Bryan Fontez, Brenden Armstrong, Michael Silva, Will Shannon, and Christopher Galaz make up a very promising band from north of the border in Last Bullet. They are beginning to ride the tide of attention coming to them for their video support of their first single, “Sin.” This DIY Toronto band is the closest thing to an Americian sound without your passport. So, let us go over the talk we had with Bryan, together. We touched on the video, the prospects of dream US tours, and a few other juicy tidbits of Jeopardy class useless knowledge unless you’re a born again fan of the band. Then go with Grace, eh?
After you’re done with the piece, hit us up on Twitter or Facebook and let us know how the interview went after you nuke the ‘Like’ button. We’re a little bored at the National Rock Review ranch.
NRR: Thanks for taking some time out to answer some questions for National Rock Review, it’s been a minute since we talked to you guys last. What’s been going on with the band, Last Bullet, so far in early 2016?

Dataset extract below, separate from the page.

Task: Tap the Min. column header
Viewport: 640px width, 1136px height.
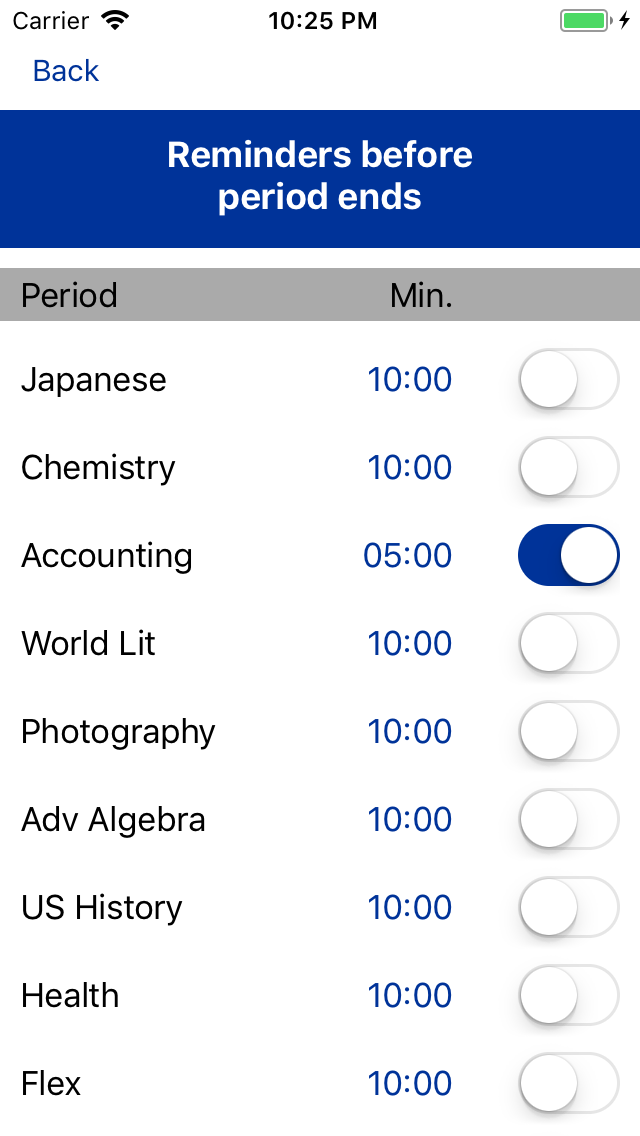Action: 420,295
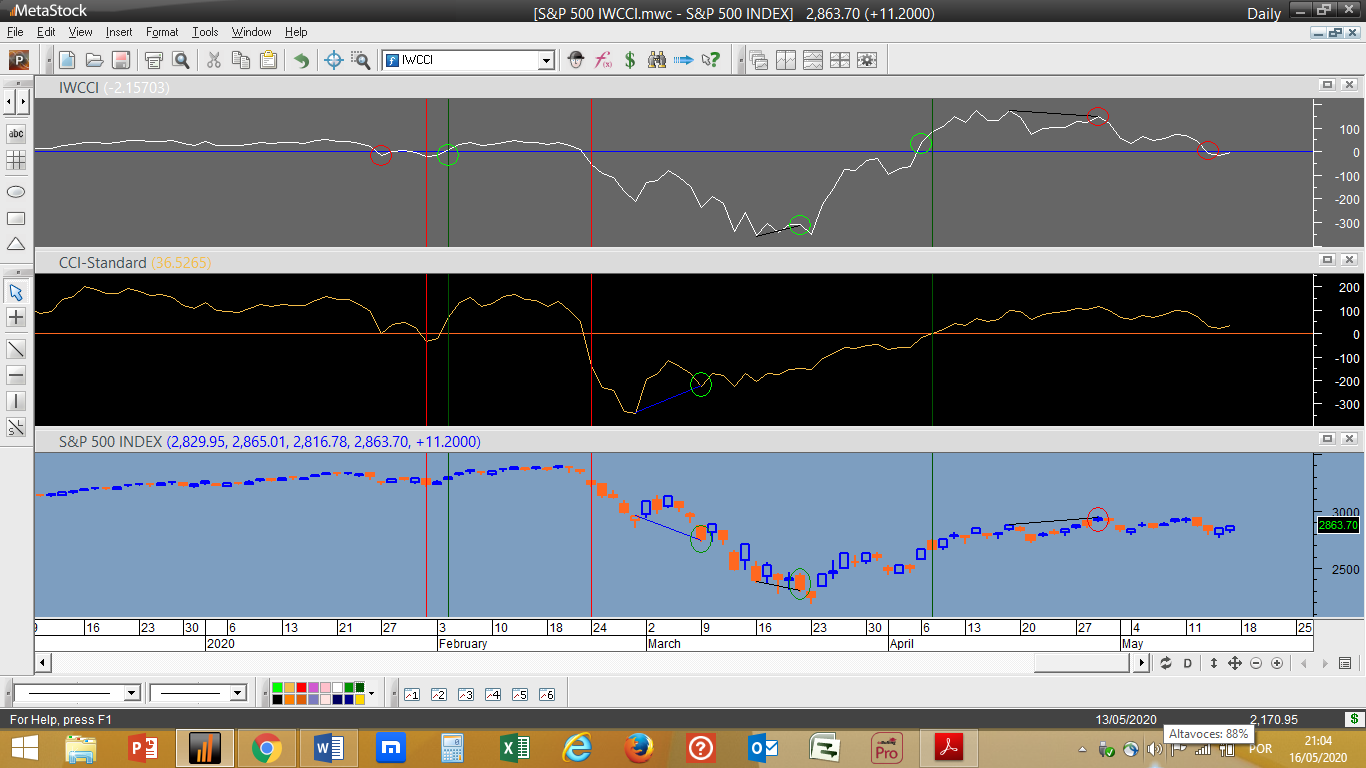Open the Enhanced System Tester dollar icon

630,60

Bryan Fontez: It has been a while thanks for having us on again! To be honest we’ve just been playing shows out of town a lot on weekends, focusing on the marketing, promo and tracking of our new single “SIN,” and planning out the rest of of our year.
NRR: Okay, I have to ask about your video at the hotel. Did you guys not realize there were no elevators or was someone trying to make up for skipping leg day at the gym?

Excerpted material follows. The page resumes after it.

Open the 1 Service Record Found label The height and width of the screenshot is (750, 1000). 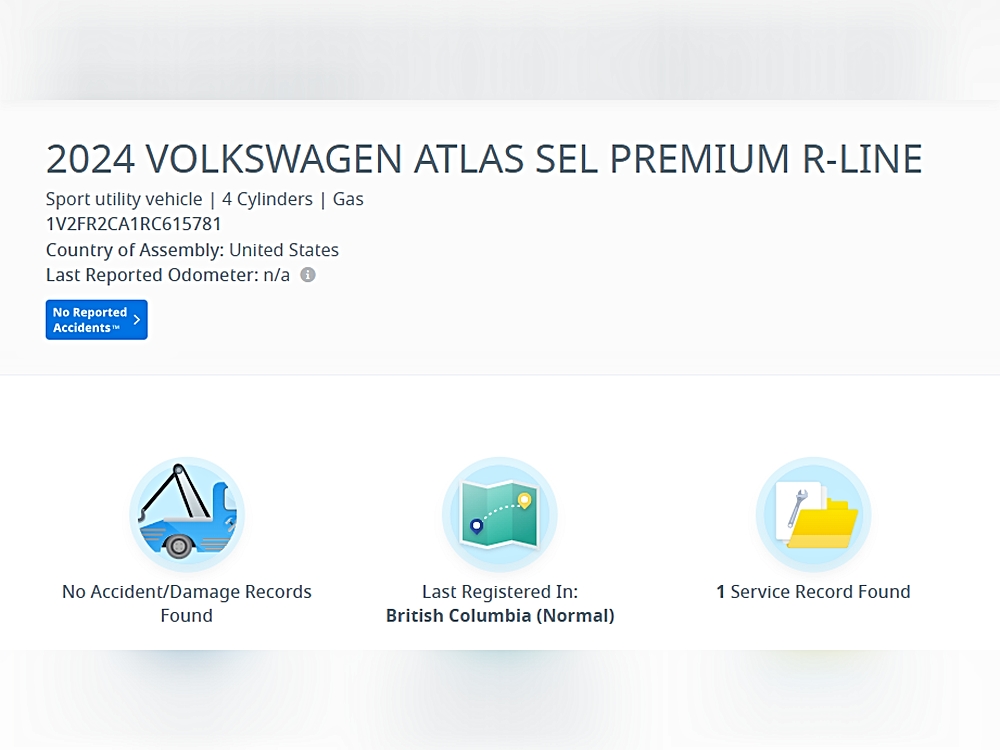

: (Laughing), what we went through would have put most people’s leg day to serious shame. It was a serious test of will and endurance. The hotel was built in 1929, so the construction was a little odd as far as the elevator system. They only reach floor 19 which is the floor that the suites stop at, and then there’s about 5 more floors of engineering room, catering, water tanks, heating, and then the attic on the 24th floor.

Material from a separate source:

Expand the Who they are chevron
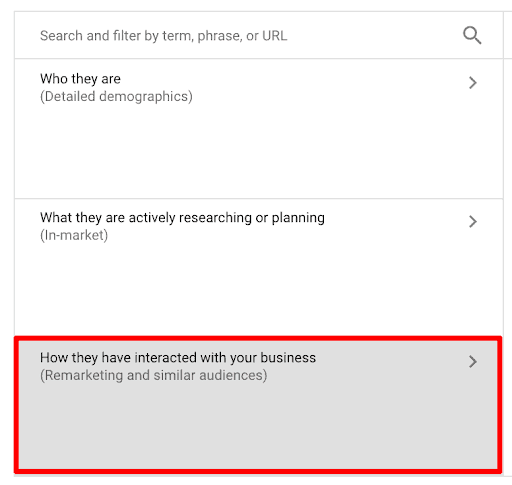512x485 pixels. [472, 83]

We knew going in what we were up against we just had no idea that it was going to be that difficult. It was about ten to twelve flights of old wooden stairs between the 19th and the 24th floors. It looked a lot like that church Batman was walking up in the original movie from 1989. We had to do to about 25 trips or so up those twelve flights of stairs to load in and then another 25 or so down to load out. It was ridiculous, but worth it, given how the video came out.
NRR: With a single now out having video support, is there a time table for the rest of an album to drop for a few more songs to get a feel for the band?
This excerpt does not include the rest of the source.